EXERCISE INPUTS ->
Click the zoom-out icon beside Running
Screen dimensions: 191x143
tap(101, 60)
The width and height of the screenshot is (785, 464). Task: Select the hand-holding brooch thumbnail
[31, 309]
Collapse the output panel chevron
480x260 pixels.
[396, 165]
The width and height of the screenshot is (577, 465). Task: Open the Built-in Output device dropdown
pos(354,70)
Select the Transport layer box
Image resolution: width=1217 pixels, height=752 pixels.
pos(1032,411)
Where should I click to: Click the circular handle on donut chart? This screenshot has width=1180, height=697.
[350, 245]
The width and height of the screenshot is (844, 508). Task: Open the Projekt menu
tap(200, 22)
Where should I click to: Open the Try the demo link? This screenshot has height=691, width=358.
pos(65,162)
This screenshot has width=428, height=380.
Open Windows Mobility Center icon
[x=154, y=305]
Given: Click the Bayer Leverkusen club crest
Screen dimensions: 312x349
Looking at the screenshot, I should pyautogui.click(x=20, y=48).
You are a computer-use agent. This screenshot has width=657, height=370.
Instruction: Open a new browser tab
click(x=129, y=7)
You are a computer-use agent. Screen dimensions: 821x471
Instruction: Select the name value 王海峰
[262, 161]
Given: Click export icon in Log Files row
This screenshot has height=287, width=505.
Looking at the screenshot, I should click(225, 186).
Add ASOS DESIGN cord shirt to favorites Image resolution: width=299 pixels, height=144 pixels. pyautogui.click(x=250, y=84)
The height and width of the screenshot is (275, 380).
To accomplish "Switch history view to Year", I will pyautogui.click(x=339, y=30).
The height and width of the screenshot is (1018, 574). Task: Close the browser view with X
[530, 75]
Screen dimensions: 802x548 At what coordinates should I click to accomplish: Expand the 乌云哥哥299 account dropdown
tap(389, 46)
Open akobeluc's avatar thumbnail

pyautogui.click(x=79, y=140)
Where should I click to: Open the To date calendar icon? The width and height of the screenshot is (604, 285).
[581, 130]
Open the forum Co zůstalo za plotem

AIM OF THE TASK -> Reproduce every entry above word for word, line by line, without changing anything.

REPLY ->
Click the zoom-out icon beside Running
Screen dimensions: 191x143
tap(101, 60)
The width and height of the screenshot is (785, 464). Task: Select the hand-holding brooch thumbnail
[31, 309]
Collapse the output panel chevron
480x260 pixels.
[396, 165]
The width and height of the screenshot is (577, 465). Task: Open the Built-in Output device dropdown
pos(354,70)
Select the Transport layer box
Image resolution: width=1217 pixels, height=752 pixels.
pos(1032,411)
Where should I click to: Click the circular handle on donut chart? This screenshot has width=1180, height=697.
[350, 245]
The width and height of the screenshot is (844, 508). Task: Open the Projekt menu
tap(200, 22)
Where should I click to: Open the Try the demo link? This screenshot has height=691, width=358.
pos(65,162)
This screenshot has width=428, height=380.
Open Windows Mobility Center icon
[x=154, y=305]
Given: Click the Bayer Leverkusen club crest
Screen dimensions: 312x349
Looking at the screenshot, I should pyautogui.click(x=20, y=48).
You are a computer-use agent. This screenshot has width=657, height=370.
Instruction: Open a new browser tab
click(x=129, y=7)
You are a computer-use agent. Screen dimensions: 821x471
Instruction: Select the name value 王海峰
[262, 161]
Given: Click export icon in Log Files row
This screenshot has height=287, width=505.
Looking at the screenshot, I should click(225, 186).
Add ASOS DESIGN cord shirt to favorites Image resolution: width=299 pixels, height=144 pixels. pyautogui.click(x=250, y=84)
The height and width of the screenshot is (275, 380).
To accomplish "Switch history view to Year", I will pyautogui.click(x=339, y=30).
The height and width of the screenshot is (1018, 574). Task: Close the browser view with X
[530, 75]
Screen dimensions: 802x548 At what coordinates should I click to accomplish: Expand the 乌云哥哥299 account dropdown
tap(389, 46)
Open akobeluc's avatar thumbnail

pyautogui.click(x=79, y=140)
Where should I click to: Open the To date calendar icon? The width and height of the screenshot is (604, 285).
[581, 130]
Open the forum Co zůstalo za plotem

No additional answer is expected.